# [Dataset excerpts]
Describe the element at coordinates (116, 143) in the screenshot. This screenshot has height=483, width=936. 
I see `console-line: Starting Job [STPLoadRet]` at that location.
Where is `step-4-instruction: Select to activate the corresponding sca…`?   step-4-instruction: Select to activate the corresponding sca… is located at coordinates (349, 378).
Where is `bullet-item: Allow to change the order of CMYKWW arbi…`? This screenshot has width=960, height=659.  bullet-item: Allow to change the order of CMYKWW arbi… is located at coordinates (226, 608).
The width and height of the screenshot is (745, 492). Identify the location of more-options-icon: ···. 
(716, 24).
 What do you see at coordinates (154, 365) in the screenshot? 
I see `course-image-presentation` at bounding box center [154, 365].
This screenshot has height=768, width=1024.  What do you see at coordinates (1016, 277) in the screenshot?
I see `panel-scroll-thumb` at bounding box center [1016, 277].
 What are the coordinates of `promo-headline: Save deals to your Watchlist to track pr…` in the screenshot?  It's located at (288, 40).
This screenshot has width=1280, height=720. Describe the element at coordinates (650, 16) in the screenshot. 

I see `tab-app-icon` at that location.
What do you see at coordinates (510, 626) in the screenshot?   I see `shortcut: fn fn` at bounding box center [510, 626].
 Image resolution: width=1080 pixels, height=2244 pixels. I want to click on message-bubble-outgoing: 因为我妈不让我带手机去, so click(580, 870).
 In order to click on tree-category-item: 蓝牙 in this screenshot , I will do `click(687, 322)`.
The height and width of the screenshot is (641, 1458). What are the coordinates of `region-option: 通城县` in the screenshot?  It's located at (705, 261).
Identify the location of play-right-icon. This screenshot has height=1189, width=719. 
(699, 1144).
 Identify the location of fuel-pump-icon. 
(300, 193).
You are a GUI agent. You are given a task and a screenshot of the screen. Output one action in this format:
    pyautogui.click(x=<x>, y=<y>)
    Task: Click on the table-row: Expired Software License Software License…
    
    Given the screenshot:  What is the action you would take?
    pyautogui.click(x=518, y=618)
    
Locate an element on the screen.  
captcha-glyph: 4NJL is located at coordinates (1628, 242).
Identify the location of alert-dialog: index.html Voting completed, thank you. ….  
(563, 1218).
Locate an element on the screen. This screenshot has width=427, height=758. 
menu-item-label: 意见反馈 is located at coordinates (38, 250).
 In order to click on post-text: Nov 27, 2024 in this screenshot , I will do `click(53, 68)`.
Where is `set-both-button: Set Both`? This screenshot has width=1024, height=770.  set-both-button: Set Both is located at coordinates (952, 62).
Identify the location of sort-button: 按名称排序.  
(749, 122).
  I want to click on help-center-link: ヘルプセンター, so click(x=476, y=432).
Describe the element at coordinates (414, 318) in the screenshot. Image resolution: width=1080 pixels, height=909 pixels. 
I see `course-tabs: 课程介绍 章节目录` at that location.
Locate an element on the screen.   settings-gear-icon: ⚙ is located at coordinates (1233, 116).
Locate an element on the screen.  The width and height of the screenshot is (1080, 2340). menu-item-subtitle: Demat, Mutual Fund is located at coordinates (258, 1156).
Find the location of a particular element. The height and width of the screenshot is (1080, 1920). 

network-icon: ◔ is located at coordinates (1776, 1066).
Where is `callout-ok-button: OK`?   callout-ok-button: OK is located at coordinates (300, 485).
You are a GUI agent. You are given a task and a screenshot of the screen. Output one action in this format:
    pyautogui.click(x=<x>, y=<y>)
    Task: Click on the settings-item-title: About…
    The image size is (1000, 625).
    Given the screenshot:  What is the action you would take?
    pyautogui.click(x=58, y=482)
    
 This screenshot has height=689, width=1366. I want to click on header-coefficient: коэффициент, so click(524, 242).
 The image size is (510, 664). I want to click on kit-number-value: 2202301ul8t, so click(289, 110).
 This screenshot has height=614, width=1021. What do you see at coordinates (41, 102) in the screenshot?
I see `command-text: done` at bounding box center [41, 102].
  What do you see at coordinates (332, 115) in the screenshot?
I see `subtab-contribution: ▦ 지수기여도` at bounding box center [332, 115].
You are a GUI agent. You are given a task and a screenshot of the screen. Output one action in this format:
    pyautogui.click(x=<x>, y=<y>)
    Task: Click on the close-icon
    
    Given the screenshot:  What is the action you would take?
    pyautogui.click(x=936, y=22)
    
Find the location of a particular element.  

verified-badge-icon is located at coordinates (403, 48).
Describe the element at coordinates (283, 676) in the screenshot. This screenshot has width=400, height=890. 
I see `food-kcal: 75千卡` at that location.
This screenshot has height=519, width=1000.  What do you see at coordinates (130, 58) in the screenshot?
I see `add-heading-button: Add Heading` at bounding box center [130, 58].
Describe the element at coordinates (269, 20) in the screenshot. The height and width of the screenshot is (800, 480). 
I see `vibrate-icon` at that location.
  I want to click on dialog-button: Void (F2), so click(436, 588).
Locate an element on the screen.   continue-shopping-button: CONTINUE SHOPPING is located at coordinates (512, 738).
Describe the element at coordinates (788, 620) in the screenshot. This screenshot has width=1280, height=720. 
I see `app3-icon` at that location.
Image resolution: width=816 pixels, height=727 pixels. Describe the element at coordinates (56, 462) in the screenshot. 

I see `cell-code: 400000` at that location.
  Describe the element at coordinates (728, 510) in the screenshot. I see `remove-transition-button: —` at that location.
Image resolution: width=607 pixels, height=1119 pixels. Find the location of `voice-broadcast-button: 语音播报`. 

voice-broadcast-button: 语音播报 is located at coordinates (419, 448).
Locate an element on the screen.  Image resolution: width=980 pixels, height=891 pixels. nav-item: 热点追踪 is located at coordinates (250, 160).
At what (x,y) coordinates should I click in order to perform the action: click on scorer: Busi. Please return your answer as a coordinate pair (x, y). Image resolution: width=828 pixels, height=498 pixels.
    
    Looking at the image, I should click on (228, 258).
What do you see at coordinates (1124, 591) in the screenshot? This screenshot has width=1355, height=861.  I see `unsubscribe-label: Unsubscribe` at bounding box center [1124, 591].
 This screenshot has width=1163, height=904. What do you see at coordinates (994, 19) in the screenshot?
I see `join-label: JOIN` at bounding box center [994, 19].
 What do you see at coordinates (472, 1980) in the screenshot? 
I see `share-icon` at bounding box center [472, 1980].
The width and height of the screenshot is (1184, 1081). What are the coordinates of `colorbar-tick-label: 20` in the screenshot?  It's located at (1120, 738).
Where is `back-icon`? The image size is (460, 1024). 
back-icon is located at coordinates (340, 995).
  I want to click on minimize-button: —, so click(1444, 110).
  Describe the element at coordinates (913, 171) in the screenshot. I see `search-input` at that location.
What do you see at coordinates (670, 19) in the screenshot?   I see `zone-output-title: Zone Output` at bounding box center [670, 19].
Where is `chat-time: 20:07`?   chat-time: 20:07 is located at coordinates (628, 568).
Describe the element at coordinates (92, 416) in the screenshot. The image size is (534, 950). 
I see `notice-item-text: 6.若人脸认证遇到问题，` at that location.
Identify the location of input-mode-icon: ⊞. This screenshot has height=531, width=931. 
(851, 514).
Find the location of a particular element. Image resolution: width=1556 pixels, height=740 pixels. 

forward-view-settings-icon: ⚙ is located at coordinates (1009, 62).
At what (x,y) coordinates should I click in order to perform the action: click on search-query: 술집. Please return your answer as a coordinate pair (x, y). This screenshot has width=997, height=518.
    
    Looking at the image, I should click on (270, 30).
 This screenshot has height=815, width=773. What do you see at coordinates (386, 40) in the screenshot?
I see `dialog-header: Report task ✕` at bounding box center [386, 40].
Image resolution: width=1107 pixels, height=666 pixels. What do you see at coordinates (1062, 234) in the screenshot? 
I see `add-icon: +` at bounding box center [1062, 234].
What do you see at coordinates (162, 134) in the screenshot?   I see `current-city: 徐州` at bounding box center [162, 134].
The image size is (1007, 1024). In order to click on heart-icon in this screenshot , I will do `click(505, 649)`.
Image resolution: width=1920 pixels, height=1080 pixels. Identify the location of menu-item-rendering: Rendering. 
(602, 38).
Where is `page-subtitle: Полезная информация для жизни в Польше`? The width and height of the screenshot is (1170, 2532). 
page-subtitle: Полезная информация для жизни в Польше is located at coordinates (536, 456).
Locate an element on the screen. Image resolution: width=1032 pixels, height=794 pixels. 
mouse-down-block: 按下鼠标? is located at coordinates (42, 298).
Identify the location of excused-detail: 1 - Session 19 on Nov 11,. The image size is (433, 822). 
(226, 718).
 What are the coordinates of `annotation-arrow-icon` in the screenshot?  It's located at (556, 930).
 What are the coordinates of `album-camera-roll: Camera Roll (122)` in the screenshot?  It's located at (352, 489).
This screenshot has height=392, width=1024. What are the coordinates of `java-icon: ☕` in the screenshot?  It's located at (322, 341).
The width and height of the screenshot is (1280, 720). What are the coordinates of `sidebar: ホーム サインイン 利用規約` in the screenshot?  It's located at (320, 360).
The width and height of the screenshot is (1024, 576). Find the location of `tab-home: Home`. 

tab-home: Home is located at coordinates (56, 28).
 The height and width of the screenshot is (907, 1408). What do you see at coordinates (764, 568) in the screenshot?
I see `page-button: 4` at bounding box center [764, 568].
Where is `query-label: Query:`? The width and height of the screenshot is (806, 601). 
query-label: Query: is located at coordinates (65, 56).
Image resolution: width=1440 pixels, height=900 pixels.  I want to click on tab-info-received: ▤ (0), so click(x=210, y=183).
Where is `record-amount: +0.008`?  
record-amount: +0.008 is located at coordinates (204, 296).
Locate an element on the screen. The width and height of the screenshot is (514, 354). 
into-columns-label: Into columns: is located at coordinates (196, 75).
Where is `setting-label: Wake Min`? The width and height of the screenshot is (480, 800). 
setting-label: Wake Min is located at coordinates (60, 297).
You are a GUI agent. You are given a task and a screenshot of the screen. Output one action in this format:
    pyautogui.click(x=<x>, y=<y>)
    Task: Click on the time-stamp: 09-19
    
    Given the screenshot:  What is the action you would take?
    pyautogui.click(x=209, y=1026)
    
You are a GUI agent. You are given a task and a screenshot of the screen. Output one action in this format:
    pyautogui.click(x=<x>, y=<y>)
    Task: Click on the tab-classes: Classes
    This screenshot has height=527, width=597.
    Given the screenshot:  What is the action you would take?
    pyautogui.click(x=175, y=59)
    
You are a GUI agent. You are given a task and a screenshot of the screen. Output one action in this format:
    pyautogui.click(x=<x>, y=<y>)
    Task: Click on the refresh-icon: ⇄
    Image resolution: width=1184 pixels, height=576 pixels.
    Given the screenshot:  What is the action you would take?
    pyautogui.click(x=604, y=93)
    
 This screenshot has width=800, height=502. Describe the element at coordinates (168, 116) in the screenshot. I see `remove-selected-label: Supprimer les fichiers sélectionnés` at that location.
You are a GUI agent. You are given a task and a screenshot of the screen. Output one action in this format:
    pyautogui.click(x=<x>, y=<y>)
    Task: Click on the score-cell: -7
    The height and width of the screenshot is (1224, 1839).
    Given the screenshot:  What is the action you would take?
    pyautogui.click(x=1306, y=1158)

# [Task]
Please rewrite the listing from the line with "The width and height of the screenshot is (1184, 1081)." up to and including the line with "(851, 514).", changing "Where is" to "Find" and leaving everything else unchanged.

# [Reply to the task]
The width and height of the screenshot is (1184, 1081). What are the coordinates of `colorbar-tick-label: 20` in the screenshot?  It's located at (1120, 738).
Find `back-icon`? The image size is (460, 1024). 
back-icon is located at coordinates (340, 995).
  I want to click on minimize-button: —, so click(1444, 110).
  Describe the element at coordinates (913, 171) in the screenshot. I see `search-input` at that location.
What do you see at coordinates (670, 19) in the screenshot?   I see `zone-output-title: Zone Output` at bounding box center [670, 19].
Find `chat-time: 20:07`?   chat-time: 20:07 is located at coordinates (628, 568).
Describe the element at coordinates (92, 416) in the screenshot. The image size is (534, 950). 
I see `notice-item-text: 6.若人脸认证遇到问题，` at that location.
Identify the location of input-mode-icon: ⊞. This screenshot has height=531, width=931. 
(851, 514).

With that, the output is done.